YOUR GOAL: With the images removed, write out each record exactly as given.

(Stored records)
•••

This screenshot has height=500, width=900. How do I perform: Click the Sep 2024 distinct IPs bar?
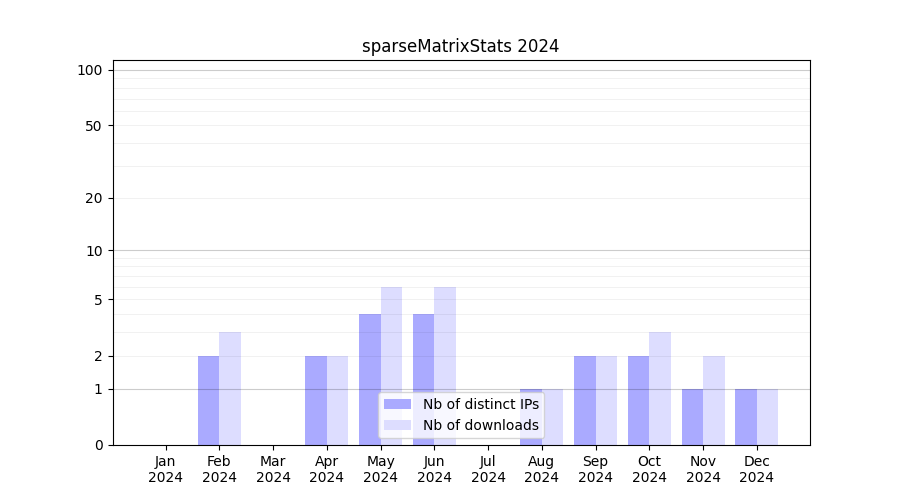584,400
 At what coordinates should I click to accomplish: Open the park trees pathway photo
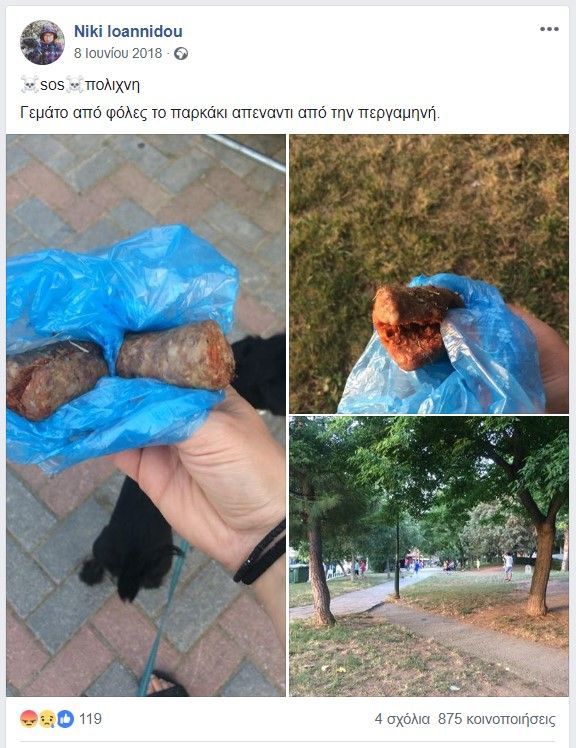click(x=429, y=556)
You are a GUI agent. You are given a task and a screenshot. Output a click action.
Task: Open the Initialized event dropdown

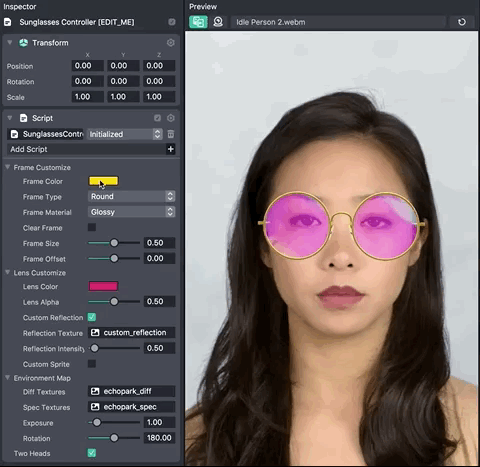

•••

TASK ANSWER:
This screenshot has height=500, width=900. How do I perform: Click the Sep 2024 distinct IPs bar?
584,400
 At what coordinates should I click to accomplish: Open the park trees pathway photo
click(x=429, y=556)
You are a GUI agent. You are given a task and a screenshot. Output a click action.
Task: Open the Initialized event dropdown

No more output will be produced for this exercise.